Willis等在2005年鑒定IPF患者肺組織中常見表達的上皮標志物和α-平滑肌肌動蛋白（α-SMA），表明細胞在IPF肺中發生表型轉換并首次描述EMT參與人肺纖維化過程的可能性［10］。在2006年，Kim［11］報道AECs是體內成纖維細胞的祖細胞，而ECM是纖維形成過程中EMT的關鍵調節因子。Xi及其同事指出，美多環素可通過抑制EMT抑制纖維化，進一步支持EMT信號在肺纖維化中的作用［12］。
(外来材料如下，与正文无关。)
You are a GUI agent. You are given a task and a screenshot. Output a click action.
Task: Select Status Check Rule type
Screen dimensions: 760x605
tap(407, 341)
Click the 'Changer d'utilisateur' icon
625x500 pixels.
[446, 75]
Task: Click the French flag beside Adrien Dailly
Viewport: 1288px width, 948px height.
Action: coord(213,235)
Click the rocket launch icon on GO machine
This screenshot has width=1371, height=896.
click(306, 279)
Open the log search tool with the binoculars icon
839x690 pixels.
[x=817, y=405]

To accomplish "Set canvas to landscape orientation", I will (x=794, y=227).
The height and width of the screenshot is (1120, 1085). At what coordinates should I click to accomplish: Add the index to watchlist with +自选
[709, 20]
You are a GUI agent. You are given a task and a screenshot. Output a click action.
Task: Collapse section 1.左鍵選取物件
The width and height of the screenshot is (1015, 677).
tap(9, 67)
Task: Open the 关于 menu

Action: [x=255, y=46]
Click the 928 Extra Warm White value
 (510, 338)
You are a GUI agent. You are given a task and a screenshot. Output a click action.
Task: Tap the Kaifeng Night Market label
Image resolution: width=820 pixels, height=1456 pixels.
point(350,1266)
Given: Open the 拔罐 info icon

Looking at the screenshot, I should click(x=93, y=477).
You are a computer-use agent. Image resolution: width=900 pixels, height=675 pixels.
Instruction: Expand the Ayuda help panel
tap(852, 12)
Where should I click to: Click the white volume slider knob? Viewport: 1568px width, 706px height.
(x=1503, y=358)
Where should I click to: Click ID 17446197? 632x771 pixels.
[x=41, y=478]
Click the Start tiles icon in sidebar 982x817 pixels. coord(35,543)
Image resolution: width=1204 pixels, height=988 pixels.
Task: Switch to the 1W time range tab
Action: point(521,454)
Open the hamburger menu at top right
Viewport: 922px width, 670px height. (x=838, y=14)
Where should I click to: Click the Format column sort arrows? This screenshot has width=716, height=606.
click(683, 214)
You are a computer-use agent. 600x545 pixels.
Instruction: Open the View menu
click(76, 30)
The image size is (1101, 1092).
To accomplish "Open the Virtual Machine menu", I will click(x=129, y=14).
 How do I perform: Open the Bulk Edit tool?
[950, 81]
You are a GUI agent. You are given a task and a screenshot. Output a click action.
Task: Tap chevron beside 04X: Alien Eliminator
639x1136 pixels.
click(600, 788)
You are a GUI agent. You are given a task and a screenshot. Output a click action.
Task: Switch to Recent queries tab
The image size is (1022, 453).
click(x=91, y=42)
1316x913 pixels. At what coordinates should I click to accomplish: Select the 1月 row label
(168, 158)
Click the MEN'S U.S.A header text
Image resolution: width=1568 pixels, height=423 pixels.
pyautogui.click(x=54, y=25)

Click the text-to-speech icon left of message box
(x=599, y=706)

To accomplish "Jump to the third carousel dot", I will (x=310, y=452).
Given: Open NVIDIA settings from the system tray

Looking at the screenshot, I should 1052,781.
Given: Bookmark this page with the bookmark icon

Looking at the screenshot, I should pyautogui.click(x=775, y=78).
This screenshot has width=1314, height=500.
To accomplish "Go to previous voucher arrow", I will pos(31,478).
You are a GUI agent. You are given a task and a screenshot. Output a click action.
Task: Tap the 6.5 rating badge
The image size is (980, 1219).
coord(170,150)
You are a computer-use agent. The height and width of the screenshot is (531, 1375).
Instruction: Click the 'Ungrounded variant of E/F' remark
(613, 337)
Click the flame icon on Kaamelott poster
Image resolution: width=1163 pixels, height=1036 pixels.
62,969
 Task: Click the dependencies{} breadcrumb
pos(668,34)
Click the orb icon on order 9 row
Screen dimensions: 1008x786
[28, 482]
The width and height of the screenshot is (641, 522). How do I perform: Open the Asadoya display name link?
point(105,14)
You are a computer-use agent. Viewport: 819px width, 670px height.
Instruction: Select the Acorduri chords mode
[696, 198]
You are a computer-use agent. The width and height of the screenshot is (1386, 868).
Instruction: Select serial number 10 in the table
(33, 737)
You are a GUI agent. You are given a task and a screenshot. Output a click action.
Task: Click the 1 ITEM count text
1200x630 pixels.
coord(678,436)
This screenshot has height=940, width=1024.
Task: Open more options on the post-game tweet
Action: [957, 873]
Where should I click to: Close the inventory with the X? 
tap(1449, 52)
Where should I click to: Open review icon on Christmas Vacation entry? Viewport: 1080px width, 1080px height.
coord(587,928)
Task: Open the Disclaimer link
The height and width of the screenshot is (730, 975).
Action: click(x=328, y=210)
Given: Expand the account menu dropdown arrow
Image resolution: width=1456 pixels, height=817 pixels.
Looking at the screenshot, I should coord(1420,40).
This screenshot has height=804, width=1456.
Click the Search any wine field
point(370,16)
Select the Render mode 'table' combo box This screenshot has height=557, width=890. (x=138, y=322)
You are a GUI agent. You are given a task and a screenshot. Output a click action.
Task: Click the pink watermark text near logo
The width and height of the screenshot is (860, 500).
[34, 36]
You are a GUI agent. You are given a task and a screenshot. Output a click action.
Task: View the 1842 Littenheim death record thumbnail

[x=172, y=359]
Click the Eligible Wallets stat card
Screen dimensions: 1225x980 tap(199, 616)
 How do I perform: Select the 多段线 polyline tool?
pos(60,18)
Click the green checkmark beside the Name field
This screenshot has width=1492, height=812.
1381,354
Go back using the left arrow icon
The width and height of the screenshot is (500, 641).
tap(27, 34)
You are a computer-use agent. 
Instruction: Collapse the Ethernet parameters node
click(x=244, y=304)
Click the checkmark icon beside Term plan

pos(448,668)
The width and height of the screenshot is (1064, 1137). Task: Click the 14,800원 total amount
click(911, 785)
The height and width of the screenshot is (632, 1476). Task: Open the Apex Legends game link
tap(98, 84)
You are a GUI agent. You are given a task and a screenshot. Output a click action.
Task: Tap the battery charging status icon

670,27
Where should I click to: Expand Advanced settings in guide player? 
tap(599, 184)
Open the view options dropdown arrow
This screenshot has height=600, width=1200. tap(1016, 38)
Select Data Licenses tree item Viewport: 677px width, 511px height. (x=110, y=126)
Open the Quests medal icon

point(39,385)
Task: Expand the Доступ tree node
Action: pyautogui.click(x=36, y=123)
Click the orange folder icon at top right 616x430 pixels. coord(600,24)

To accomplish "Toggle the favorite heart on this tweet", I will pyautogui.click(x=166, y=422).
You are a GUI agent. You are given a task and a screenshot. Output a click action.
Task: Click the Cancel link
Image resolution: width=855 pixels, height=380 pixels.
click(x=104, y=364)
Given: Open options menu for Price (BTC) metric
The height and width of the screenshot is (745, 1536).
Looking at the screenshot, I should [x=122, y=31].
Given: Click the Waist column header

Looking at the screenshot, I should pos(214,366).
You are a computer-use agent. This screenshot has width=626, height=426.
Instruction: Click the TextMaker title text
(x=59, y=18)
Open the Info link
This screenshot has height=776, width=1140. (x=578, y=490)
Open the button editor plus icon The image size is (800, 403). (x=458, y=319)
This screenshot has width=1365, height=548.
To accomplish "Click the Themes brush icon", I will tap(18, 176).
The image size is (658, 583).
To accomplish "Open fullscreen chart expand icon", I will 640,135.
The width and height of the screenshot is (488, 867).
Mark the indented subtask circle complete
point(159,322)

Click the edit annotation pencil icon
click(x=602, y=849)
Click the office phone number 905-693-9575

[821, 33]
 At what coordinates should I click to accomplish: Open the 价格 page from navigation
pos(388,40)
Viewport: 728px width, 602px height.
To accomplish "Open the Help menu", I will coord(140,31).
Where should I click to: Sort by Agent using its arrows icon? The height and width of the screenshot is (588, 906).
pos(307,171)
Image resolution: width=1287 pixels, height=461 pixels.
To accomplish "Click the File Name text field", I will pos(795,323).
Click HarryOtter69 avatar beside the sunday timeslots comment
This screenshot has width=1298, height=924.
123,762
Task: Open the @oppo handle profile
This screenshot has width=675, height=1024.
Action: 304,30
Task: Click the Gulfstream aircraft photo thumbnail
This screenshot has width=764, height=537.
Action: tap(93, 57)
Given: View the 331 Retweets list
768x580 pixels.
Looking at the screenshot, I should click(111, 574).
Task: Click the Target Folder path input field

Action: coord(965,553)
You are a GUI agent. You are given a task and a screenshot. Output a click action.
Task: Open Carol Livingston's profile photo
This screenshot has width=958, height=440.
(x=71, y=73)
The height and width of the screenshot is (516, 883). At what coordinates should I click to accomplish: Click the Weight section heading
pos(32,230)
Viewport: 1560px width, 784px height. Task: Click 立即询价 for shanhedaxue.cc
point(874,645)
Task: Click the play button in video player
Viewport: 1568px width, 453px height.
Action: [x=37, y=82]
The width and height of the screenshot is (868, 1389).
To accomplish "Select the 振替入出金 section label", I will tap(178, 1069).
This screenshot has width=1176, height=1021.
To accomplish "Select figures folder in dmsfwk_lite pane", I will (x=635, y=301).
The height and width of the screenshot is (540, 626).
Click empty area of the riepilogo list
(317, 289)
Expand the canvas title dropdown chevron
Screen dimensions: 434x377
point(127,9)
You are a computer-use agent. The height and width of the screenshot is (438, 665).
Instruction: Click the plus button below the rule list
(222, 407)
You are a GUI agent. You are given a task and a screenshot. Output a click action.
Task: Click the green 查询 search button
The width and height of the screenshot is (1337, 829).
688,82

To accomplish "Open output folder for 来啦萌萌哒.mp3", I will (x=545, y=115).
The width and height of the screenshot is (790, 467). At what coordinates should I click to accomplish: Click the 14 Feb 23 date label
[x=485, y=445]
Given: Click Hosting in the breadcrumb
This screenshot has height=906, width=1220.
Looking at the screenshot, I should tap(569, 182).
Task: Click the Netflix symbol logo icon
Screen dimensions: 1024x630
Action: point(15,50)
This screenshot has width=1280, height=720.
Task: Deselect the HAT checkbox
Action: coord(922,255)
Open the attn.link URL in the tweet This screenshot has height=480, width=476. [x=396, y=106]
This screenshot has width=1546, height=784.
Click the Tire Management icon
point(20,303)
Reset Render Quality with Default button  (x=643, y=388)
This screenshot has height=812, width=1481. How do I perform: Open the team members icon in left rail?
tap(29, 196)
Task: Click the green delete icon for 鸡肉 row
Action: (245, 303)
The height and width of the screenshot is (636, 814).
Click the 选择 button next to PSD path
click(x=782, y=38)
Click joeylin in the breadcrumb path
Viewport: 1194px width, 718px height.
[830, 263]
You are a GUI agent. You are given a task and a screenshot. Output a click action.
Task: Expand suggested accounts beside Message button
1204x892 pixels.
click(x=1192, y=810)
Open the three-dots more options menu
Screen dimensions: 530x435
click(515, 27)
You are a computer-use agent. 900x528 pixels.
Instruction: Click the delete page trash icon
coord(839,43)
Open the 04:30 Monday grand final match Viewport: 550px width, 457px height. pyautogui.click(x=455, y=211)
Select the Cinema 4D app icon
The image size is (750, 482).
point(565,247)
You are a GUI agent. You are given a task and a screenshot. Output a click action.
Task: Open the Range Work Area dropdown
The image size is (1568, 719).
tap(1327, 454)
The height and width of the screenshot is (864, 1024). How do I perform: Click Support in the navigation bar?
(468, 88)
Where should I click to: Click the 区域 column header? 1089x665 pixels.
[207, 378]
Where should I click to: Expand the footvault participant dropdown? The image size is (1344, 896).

因此，越來越多的證據表明肺成纖維細胞和肌成纖維細胞可能通過EMT從上皮細胞中獲得。為闡明胺碘酮是否能誘導肺泡上皮細胞的EMT。經胺碘酮刺激后，肺泡上皮細胞呈纖維狀，長而窄，呈梭形，細胞間低度接觸。作者觀察到胺碘酮可以通過免疫細胞化學分析增加α-SMA的表達，從而通過EMT誘導肺纖維化。進一步發現α-SMA在肺A549細胞中的表達增加具有劑量依賴性和時間依賴性。

總之，胺碘酮通過增加α-SMA表達誘導肺A549細胞上皮-間質轉化，可能是胺碘酮誘發肺纖維化的重要促纖維化因子。EMT可能是胺碘酮誘導肺纖維化的重要步驟。因此，本研究預計會產生新的藥物發現，用于預防藥物誘導的纖維化，并為尋找仍然未被證實的肺纖維化機制提供線索。